Total targets net-zero emissions to remain an attractive investment case
In the outlined climate strategy, the oil major said it would target net zero across all of its operations and products – encompassing Scope 1, 2 and 3 emissions – by 2050 or sooner, with a recent investment flurry on clean energy assets part of the move designed to position it as a “broad energy company”.
Total’s chairman and CEO Patrick Pouyanné said: “Energy markets are changing, driven by climate change, technology and societal expectations. We are determined to advance the energy transition while also growing shareholder value.
“We recognise that the trust of our shareholders, and society more widely, is essential to Total remaining an attractive and reliable long-term investment. And only by remaining a world-class investment can we most effectively play our part in advancing a low-carbon future.
“This is the reason why our people are already in action, seeking opportunities to reduce our emissions, improve our products and develop new low-carbon businesses.”
In recent months, Total has secured stakes in a range of renewable energy assets, including solar projects in Spain and Qatar, France’s largest battery storage project in Dunkirk, and both offshore and onshore wind ventures in the UK and France.
It plans to target a renewable generation capacity of 25 gigawatts (GW) by 2025, with plans to dedicate 20% of its capital investments to clean energy projects during the next decade.
While capital spending cuts are being made elsewhere in the business, planned investments in renewables will be maintained at between $1.5bn and $2bn this year.
Total joins industry peers in revealing coronavirus-hit first-quarter finances
It has been a challenging quarter for businesses operating in the oil and gas industry, with coronavirus triggering a record drop in global energy demand and massive downwards pressure exerted on oil prices as a result of the demand slump, a global oversupply exacerbated by the Saudi-Russian price war in March and growing concerns about the quickly-diminishing storage capacity for the excess.

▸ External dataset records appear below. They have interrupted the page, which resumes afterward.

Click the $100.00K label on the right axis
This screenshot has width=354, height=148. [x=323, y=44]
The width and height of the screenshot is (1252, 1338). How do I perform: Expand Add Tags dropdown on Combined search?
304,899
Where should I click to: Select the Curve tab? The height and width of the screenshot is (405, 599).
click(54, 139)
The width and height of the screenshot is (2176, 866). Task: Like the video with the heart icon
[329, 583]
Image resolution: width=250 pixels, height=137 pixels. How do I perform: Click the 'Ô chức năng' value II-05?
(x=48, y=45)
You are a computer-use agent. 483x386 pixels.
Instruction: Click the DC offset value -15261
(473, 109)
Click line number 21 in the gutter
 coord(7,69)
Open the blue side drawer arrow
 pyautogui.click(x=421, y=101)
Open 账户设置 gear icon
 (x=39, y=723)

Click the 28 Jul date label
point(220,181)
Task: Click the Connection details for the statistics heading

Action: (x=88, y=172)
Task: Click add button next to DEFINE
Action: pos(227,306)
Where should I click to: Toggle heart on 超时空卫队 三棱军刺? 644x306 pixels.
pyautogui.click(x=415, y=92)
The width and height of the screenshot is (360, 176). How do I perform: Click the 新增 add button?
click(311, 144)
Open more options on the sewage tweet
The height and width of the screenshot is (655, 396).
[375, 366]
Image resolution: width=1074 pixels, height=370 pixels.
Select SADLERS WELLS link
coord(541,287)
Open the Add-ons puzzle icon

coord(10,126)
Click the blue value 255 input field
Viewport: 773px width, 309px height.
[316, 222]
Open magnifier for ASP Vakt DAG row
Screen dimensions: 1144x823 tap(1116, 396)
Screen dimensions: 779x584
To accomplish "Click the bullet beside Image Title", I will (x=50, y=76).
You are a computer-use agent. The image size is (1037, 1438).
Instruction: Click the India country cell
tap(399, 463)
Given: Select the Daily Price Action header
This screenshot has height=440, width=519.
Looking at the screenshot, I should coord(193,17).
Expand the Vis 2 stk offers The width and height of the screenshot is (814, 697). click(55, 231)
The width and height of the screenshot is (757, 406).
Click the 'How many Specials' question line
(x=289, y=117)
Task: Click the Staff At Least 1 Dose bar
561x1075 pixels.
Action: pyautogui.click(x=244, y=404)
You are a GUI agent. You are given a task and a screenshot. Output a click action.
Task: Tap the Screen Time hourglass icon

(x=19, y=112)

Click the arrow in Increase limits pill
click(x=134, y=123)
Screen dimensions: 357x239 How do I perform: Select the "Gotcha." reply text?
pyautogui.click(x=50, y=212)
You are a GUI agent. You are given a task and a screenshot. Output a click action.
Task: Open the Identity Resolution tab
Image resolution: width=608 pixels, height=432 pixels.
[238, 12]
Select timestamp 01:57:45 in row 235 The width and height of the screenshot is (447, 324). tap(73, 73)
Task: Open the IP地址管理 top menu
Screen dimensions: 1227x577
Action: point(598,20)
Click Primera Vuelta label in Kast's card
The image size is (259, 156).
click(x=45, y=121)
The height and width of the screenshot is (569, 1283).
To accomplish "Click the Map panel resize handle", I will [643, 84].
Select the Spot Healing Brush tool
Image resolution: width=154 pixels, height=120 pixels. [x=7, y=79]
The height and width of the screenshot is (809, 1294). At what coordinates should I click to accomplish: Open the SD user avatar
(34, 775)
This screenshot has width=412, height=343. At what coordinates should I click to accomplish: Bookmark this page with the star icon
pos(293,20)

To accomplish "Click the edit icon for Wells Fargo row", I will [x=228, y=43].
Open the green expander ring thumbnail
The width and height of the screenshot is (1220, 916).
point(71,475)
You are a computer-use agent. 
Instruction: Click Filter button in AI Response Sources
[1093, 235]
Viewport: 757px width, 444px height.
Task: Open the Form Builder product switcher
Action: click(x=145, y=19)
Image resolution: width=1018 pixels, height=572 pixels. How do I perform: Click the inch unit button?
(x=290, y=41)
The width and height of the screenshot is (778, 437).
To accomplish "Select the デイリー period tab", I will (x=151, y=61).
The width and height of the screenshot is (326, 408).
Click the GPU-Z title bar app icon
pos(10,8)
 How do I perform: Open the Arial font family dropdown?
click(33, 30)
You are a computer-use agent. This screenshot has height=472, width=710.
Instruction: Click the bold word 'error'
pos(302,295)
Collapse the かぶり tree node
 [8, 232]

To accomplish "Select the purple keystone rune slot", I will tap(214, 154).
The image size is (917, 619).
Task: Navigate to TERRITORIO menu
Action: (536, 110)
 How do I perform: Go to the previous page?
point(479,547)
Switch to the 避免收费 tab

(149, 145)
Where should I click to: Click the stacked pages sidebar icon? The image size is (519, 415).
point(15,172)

Oil producers have implemented a series of deep cost-cutting measures in a bid to protect their balance sheets from the worst effects of the market crisis, but the parade of first-quarter financial updates that have emerged during the past week have made clear the economic damage Covid-19 has dealt to the industry.
ExxonMobil, BP, ConocoPhillips and Royal Dutch Shell have each revealed big earnings declines, with both Shell and Norway’s Equinor taking the unusual step of slashing their shareholder dividends as a cost-saving mechanism.
Chevron has proved an outlier in reporting a $1bn jump in earnings, which it says was boosted by a Philippines asset sale and higher production from its Permian operations — although the US major still deepened its capital spending cutbacks for the year to $14bn.
For Total, the economic pressures forced a 31% decrease in cash flow to $4.5bn, and a 14% drop in revenues from $45.1bn in the first quarter of 2019 to $38.6bn in the first three months of 2020.
In terms of production, the group expects a 5% output decline during the year compared to previous forecasts, to around three million barrels of oil equivalent (boe) — driven by voluntary curtailments in Canada and Opec+ countries and the domestic conflict in Libya that has slowed the country’s oil industry to a crawl.